Two interesting clinical studies would be:

  1. 1.

    A study evaluating lifting support in cases with hypomobile SUI (Fig. 2).

  2. 2.

    A study evaluating the effect size for the vaginal point (v.p.) mobility in relation to BN (point Aa) mobility.

The UHT resolves the enigma described in the 6th edition of the International Continence Society Book (2017), stating that “Many patients with urodynamic stress incontinence show urethral mobility, though it is not yet known what it is about that mobility which permits urethral opening during stress.”

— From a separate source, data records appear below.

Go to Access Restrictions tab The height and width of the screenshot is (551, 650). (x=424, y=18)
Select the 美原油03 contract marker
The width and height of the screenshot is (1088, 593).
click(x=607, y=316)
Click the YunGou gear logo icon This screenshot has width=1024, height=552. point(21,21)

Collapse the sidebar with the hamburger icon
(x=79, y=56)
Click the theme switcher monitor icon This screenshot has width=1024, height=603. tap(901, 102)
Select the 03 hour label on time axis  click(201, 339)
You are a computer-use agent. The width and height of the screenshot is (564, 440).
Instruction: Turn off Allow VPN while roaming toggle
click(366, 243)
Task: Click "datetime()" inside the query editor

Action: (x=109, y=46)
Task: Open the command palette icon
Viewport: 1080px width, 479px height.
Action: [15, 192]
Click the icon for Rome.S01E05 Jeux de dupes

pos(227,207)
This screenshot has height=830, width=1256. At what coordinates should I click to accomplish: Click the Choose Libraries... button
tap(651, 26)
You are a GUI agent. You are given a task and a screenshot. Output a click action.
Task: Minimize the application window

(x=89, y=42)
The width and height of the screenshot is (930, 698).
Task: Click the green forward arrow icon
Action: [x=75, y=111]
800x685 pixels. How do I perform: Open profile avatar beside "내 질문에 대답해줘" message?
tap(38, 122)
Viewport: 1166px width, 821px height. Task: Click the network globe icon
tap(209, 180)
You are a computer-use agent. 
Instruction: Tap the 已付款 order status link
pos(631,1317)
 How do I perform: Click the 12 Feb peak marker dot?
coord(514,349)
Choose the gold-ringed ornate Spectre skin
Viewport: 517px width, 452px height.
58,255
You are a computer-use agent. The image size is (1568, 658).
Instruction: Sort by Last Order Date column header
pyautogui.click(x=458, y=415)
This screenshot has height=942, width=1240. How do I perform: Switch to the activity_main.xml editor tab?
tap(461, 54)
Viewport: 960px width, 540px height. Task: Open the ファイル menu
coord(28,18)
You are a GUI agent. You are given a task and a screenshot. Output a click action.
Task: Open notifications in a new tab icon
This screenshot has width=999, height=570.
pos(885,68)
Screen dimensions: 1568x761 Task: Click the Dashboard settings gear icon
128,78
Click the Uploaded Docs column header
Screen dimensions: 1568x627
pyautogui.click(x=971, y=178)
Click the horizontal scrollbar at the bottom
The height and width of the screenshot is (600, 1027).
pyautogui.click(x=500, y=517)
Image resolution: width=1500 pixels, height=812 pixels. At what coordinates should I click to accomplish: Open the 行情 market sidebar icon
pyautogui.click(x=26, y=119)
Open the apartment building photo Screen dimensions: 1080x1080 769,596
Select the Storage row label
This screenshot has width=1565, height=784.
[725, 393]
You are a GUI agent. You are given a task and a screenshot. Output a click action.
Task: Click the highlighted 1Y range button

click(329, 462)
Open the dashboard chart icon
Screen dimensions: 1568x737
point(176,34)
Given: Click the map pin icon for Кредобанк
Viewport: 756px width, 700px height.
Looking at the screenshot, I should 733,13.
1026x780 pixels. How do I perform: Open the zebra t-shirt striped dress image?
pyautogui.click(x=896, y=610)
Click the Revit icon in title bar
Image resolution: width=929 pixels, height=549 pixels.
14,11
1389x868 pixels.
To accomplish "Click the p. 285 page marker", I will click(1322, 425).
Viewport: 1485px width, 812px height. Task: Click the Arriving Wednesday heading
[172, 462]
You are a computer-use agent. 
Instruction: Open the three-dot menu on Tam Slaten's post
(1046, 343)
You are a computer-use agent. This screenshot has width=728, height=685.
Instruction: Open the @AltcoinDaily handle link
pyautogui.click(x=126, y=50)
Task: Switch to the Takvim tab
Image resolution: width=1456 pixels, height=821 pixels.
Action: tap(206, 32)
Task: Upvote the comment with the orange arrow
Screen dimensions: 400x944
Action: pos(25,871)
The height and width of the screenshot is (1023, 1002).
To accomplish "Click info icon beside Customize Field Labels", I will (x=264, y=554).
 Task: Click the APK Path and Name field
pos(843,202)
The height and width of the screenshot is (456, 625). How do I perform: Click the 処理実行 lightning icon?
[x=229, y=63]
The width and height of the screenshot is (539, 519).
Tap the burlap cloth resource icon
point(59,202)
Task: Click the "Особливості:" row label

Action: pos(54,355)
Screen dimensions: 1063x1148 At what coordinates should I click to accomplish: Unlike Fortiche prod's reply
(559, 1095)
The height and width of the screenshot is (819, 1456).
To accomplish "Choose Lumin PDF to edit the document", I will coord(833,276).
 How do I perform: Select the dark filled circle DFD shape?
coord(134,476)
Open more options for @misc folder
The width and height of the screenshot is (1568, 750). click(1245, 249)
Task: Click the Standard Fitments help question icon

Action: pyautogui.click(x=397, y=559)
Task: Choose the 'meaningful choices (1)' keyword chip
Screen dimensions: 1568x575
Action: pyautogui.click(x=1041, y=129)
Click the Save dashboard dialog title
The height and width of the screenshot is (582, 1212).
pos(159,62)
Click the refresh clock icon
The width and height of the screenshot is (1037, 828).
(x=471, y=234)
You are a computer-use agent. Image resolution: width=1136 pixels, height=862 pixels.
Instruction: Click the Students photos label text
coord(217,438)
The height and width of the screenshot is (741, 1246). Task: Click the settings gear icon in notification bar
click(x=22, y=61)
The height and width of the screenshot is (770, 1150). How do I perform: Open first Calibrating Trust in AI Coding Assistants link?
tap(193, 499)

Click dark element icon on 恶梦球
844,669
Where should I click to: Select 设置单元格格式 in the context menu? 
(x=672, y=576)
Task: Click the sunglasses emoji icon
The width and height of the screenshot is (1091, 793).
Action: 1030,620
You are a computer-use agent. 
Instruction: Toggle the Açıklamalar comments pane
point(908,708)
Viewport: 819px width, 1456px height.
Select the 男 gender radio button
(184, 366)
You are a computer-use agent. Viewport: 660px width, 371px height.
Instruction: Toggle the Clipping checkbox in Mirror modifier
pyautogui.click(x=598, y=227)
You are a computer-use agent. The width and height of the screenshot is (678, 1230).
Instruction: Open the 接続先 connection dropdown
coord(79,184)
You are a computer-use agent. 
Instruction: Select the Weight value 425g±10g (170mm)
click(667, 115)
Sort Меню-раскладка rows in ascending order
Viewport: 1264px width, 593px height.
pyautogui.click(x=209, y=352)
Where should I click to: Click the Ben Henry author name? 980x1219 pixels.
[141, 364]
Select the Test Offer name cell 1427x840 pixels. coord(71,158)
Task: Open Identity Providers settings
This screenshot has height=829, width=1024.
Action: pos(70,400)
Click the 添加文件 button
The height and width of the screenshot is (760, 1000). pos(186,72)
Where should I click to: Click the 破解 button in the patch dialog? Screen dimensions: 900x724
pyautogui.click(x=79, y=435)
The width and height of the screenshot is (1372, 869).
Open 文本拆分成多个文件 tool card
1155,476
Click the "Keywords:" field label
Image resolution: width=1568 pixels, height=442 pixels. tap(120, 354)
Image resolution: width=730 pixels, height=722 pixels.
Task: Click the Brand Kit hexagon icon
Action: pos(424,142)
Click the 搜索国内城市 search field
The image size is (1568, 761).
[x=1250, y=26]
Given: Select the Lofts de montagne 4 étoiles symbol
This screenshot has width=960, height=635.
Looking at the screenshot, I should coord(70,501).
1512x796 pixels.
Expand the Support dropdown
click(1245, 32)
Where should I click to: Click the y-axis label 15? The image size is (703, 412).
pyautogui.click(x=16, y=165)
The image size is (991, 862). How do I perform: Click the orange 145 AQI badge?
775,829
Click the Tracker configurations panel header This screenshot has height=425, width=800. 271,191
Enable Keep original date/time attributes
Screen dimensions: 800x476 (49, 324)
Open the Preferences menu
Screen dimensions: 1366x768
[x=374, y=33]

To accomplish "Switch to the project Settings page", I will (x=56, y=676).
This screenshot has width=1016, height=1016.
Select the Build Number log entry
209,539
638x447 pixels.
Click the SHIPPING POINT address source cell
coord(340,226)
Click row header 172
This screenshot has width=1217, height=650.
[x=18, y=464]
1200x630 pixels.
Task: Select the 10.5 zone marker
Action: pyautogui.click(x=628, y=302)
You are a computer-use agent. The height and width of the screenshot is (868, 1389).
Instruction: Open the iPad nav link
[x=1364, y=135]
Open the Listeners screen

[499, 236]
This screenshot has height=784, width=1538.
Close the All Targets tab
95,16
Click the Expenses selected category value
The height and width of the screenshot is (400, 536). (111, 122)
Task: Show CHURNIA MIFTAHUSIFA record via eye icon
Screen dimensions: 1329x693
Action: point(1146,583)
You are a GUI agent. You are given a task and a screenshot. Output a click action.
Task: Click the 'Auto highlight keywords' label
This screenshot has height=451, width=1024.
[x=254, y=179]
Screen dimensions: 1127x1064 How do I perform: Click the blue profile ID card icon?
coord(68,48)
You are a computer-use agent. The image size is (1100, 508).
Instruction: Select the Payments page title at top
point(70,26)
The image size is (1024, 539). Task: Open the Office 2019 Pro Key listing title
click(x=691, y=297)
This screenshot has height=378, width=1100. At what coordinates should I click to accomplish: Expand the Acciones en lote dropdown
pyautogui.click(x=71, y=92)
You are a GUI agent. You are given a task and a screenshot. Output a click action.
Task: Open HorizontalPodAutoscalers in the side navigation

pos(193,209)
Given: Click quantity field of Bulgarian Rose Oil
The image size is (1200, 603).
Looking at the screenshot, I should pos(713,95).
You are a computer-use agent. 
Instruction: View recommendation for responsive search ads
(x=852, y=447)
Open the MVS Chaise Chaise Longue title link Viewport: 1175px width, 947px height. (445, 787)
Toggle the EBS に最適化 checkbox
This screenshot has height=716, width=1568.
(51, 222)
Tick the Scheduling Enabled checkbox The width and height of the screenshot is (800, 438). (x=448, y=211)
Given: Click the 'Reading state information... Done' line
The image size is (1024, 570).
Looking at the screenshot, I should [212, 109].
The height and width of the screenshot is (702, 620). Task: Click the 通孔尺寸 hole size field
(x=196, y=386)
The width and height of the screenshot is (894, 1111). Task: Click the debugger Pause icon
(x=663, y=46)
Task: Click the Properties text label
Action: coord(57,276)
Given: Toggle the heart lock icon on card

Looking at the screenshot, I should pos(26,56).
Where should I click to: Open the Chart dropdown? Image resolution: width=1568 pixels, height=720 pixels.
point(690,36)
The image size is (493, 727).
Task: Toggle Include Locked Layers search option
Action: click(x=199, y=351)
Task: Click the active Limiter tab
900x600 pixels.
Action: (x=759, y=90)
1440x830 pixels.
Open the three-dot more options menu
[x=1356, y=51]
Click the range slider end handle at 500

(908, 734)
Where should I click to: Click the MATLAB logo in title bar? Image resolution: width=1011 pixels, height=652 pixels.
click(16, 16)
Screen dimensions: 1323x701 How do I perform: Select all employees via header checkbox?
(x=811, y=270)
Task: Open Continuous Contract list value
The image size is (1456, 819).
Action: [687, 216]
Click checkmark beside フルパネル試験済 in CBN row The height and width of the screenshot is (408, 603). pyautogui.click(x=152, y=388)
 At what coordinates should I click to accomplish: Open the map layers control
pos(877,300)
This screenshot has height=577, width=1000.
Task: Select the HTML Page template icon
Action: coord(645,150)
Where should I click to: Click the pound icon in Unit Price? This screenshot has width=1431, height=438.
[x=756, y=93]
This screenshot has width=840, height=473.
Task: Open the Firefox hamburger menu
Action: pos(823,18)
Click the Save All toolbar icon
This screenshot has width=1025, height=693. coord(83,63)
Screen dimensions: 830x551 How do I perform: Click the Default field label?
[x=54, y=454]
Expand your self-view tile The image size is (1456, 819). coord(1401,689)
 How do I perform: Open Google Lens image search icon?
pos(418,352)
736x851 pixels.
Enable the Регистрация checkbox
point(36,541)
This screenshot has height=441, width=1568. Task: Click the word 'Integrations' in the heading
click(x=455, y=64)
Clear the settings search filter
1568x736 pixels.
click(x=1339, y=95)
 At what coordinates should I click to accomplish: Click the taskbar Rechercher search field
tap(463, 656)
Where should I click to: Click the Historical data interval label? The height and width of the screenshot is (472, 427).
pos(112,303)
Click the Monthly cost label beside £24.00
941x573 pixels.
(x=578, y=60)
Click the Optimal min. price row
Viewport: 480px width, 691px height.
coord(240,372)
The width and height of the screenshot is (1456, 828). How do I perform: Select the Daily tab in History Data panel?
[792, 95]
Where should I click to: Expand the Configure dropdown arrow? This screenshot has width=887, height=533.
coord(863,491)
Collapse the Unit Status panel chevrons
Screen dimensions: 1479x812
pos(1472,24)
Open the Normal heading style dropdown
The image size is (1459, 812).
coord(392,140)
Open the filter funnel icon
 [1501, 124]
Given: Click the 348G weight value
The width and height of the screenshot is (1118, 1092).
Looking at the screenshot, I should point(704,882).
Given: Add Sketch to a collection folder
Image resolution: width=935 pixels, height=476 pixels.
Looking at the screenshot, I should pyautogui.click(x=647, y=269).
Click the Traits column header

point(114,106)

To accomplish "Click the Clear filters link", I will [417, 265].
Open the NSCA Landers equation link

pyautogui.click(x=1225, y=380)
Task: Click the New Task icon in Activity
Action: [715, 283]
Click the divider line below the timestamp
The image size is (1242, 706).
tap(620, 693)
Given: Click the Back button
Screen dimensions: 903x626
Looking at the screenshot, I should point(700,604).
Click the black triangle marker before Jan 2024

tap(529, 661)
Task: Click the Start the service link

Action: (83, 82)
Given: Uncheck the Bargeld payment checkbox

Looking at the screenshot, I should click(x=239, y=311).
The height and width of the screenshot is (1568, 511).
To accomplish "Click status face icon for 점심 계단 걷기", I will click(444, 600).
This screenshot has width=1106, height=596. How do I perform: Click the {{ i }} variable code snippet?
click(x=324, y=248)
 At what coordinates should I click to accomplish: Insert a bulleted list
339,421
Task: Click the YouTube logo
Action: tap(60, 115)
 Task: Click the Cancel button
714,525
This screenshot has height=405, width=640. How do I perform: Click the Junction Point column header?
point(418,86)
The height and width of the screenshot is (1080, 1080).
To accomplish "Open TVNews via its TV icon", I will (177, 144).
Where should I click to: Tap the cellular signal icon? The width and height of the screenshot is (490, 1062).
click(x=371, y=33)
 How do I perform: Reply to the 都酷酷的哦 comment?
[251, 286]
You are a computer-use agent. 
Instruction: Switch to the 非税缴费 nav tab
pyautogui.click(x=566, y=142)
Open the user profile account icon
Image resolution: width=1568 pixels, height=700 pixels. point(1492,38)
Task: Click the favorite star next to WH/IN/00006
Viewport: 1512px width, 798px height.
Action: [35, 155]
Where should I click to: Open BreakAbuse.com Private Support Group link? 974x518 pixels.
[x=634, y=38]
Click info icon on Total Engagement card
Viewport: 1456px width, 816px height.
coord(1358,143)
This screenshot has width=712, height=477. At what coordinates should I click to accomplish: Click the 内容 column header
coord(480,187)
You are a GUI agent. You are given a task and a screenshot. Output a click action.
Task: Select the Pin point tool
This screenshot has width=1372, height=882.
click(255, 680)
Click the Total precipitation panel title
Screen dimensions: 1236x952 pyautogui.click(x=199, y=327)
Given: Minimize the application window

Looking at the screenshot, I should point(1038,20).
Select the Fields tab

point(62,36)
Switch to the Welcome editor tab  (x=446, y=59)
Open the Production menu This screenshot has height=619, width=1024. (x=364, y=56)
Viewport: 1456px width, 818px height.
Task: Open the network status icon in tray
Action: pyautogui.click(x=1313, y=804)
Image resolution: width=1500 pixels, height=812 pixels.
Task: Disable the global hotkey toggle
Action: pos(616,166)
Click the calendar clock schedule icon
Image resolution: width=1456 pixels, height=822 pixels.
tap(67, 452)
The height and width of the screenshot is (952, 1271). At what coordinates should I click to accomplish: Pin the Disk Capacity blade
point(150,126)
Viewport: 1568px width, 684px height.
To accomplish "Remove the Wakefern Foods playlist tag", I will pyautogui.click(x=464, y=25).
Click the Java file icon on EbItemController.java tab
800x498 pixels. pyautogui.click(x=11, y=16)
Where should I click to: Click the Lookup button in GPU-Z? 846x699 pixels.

The UHT is a SUI biomechanical model—built on a new idea, reseach of others and laws of physics—that explains the pathophysiology of SUI and MUI and consequently how to repair defective anatomy. The key message from the UHT is that most failed operations result from uncorrected support failure. For hypomobile SUI cases, the proximal urethra must be elevated above its resting position. A plicated suburethal fascia at the v.p. creates a lifting support and a broad cushion between the urethra and the tape, preventing obstruction problems.

The total number of women who undergo SUI surgery is constantly increasing. A failed operation consumes the limited health care resources and is a misery for the woman. SUI procedures must have higher success rates.